The Student Council of Burley was founded in September 1951 with the goal of giving students a voice in the administration of the school. The council was made up of one representative from each homeroom with a president and vice-president elected by the student body. All other officers were elected by the council itself.

The senior trip for the class of 1957 was to Baltimore, MD and Washington DC on May 17, 1957.

The auditorium had a seating capacity of 900 and hosted community functions as well as school activities.

== Band life ==
In 1953, the Burley High School band was officially organized as a club. Mr. Elmer Sampson was band director of the Burley band during the years 1956 - 1959. The band was supported by a "Band Sponsors' Group" consisting of community members interested in supplying many of the needs of the band.

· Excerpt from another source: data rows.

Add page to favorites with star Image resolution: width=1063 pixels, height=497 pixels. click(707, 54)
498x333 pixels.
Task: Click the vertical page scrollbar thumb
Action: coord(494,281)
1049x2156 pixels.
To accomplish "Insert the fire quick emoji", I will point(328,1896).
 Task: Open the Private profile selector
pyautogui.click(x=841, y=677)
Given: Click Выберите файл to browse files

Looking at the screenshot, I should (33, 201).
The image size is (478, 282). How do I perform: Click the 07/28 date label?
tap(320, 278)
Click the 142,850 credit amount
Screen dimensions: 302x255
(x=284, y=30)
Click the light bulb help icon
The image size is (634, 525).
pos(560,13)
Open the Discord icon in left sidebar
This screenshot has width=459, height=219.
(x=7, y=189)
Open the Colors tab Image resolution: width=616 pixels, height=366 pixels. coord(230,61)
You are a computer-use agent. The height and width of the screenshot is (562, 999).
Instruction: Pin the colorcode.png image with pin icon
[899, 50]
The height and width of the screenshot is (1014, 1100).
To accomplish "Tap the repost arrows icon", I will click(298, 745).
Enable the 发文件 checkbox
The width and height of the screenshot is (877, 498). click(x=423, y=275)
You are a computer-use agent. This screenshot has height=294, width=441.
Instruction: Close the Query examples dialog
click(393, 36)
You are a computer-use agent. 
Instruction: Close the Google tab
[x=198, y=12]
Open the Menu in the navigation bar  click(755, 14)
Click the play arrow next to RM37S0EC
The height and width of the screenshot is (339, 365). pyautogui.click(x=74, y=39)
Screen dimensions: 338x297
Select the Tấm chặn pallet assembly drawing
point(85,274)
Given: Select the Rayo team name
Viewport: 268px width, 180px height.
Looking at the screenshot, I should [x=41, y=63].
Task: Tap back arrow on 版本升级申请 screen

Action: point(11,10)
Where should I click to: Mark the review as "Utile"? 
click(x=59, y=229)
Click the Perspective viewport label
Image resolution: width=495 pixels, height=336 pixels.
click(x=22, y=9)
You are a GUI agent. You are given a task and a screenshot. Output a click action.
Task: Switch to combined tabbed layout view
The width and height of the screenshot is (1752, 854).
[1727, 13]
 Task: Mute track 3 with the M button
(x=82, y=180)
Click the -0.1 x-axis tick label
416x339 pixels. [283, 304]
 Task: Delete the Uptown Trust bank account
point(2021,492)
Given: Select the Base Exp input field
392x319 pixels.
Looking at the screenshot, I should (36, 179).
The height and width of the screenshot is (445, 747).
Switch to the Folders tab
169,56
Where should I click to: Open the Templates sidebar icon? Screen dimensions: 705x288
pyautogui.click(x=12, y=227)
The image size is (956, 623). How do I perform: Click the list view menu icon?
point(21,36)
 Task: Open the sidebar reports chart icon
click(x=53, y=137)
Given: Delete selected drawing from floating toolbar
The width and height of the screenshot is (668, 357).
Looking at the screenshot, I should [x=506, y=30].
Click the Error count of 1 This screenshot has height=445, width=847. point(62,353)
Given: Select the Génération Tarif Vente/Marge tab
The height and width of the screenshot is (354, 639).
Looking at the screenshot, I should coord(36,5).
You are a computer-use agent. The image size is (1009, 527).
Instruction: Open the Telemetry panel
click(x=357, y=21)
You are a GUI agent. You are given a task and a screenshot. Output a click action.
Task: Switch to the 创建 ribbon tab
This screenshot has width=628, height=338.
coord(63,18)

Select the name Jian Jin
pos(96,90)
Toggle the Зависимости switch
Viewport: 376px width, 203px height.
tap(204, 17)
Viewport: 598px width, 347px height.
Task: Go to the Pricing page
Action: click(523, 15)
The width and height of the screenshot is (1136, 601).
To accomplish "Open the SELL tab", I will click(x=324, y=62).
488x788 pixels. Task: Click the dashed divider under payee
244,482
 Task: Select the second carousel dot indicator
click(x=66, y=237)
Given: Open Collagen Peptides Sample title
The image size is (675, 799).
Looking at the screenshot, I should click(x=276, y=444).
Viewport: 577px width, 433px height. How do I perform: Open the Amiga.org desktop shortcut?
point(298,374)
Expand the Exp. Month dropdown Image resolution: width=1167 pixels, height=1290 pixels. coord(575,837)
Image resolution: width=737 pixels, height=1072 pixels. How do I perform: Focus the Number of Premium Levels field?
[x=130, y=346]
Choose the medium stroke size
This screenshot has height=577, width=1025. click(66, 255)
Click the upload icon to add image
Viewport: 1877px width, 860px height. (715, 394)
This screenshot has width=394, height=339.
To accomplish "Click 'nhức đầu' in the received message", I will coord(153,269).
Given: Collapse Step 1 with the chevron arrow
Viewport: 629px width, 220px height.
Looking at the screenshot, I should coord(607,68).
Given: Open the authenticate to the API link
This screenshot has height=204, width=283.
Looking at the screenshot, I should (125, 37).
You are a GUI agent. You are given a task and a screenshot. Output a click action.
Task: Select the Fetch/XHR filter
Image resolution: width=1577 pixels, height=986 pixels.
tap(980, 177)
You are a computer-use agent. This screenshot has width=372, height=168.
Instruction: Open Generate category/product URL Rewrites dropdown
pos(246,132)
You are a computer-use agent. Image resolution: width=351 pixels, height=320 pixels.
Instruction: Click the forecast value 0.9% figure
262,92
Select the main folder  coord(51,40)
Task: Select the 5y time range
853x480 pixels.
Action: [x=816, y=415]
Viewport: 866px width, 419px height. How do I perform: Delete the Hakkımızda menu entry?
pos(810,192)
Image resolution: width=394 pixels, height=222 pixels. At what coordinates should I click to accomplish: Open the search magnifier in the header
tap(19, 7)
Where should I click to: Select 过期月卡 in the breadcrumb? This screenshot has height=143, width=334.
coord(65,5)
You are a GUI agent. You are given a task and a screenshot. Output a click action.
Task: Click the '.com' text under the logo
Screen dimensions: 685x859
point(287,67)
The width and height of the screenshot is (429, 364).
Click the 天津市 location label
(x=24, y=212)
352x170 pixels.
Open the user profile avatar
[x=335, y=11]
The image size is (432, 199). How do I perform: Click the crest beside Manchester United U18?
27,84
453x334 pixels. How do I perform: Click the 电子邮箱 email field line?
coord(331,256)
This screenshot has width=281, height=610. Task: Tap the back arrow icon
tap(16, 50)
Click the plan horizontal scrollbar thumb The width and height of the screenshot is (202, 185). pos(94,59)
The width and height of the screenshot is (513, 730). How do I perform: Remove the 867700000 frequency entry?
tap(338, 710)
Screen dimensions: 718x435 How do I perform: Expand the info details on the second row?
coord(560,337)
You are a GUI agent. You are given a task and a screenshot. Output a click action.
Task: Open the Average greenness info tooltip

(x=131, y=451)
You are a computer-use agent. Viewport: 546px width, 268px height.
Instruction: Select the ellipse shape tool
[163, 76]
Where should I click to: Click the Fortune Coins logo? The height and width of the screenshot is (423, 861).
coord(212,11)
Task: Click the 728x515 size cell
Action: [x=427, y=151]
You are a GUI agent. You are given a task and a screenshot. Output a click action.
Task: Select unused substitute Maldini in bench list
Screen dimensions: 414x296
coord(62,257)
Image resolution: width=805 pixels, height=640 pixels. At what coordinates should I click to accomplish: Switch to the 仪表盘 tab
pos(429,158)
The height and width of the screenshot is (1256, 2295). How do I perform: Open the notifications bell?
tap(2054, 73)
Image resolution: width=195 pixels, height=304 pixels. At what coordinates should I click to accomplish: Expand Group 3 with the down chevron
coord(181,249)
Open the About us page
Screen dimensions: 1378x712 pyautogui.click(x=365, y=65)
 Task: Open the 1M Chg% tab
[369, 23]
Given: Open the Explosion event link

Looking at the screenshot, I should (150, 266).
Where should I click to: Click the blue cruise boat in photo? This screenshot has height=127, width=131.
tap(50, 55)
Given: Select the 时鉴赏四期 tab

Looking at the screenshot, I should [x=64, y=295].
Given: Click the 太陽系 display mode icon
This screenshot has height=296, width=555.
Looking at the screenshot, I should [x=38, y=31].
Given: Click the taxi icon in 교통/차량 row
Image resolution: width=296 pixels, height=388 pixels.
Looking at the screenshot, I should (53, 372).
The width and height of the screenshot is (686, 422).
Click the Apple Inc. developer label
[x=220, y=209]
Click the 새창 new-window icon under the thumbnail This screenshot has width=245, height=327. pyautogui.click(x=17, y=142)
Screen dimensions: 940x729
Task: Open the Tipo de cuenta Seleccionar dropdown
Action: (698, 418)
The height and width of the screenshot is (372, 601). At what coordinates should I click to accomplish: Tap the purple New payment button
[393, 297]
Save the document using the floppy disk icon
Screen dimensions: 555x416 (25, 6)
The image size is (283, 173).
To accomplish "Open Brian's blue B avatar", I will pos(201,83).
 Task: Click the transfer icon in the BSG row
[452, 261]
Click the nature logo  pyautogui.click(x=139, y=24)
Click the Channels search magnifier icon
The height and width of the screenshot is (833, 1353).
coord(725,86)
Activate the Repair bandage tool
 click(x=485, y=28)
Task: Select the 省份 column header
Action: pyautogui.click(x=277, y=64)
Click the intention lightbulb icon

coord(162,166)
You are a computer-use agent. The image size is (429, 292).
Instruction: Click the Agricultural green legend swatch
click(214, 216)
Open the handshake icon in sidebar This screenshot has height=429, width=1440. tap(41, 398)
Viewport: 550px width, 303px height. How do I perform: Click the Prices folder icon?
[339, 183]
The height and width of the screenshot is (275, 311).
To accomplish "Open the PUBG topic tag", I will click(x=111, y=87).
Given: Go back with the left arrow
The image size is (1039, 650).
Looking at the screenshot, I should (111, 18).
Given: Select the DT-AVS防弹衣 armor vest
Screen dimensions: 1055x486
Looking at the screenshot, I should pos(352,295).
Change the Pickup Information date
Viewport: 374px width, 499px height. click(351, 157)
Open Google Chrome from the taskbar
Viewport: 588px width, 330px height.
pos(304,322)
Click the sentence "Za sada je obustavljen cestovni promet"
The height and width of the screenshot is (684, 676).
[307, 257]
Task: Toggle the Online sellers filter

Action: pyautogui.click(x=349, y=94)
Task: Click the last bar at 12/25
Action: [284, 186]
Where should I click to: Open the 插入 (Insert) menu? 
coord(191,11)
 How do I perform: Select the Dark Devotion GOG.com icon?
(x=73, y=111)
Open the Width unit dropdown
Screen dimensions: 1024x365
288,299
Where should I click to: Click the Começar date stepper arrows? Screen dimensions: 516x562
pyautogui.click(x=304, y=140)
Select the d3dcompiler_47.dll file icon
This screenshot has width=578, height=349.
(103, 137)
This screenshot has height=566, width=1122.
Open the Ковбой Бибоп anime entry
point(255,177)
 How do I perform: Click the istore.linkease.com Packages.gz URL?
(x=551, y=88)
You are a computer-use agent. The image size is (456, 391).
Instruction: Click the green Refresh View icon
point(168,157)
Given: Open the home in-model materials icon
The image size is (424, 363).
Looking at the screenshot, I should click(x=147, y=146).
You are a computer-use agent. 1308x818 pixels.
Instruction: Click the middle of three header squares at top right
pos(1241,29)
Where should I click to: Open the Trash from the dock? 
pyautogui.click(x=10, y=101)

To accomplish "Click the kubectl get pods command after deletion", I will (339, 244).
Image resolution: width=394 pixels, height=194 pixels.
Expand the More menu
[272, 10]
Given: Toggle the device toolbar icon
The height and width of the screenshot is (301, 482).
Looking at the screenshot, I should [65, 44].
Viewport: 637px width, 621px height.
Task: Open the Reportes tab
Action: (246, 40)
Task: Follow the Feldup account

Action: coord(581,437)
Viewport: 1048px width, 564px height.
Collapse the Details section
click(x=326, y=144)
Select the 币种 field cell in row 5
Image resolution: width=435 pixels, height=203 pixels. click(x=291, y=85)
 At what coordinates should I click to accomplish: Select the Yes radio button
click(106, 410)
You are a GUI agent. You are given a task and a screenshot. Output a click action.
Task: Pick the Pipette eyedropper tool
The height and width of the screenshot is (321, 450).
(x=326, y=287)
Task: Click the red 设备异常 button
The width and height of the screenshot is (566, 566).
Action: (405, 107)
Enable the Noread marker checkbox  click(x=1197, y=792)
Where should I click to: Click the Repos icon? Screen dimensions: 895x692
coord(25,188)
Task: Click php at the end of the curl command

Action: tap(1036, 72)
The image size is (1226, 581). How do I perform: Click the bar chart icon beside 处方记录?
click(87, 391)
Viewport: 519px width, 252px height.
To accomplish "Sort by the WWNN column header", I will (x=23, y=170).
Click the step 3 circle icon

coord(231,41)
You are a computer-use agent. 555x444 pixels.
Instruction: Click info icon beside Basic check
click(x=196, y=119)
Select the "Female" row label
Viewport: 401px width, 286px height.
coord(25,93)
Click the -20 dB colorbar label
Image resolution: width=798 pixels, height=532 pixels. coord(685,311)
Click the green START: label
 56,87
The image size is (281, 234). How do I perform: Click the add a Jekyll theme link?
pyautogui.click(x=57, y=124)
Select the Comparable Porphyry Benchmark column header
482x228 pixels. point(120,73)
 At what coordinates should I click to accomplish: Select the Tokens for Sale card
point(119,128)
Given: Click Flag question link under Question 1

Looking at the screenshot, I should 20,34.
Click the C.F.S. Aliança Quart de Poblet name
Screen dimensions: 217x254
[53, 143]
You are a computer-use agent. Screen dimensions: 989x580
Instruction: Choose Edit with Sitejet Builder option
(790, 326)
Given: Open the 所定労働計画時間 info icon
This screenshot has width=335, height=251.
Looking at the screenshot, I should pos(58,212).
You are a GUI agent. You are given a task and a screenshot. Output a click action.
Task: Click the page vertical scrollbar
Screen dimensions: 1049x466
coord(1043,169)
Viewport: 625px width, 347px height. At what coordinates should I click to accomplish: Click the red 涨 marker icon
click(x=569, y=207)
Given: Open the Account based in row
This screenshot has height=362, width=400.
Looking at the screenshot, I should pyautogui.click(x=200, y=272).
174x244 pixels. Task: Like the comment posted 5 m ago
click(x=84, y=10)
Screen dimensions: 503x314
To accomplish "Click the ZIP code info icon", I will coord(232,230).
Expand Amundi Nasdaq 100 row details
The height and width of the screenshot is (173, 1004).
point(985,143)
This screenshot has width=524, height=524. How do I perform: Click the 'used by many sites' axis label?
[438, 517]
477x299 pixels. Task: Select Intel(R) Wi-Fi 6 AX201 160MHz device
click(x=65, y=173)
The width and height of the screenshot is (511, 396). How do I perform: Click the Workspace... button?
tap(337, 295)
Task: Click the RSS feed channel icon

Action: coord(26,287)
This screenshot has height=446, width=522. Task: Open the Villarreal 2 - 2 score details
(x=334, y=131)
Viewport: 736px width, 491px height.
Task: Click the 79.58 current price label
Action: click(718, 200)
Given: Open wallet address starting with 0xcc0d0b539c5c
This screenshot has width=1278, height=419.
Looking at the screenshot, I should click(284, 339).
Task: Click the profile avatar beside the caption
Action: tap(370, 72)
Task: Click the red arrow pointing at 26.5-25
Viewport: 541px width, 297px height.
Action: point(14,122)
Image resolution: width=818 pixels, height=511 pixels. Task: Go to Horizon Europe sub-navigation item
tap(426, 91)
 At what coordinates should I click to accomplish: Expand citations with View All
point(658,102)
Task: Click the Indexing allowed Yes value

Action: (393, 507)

In 1957, the Burley Band participated in the Apple Blossom Festival Parade, in Winchester, VA.

== Athletics ==
The school's mascot was the Burley Bears and the school colors were kelly green and old gold. Sports programs for boys included football, track, and basketball. The football program began under the leadership of coach Robert Smith, who had previously coached multiple sports at Jefferson High School. Under Smith, the football team "compiled a 41-12-5 record, won five district championships and won 28 consecutive games from 1955-58. His 1956 team not only won the VIA state title, but did not allow a point the entire year."

== Segregation and massive resistance ==
Burley High School students were important actors in the fight over school integration in Charlottesville following the 1954 decision of Brown v. Board of Education. In 1958, the NAACP filed a lawsuit on behalf of Burley students who sought the opportunity to transfer to all-white Lane High School. This resulted in the city joining the massive resistance strategy that was being used throughout the Commonwealth. Despite students being admitted to attend Lane High School as early as 1962, some students chose to attend Burley instead, such as football player Garwin DeBerry, who would not have been allowed to play the sport at Lane High School due to his race.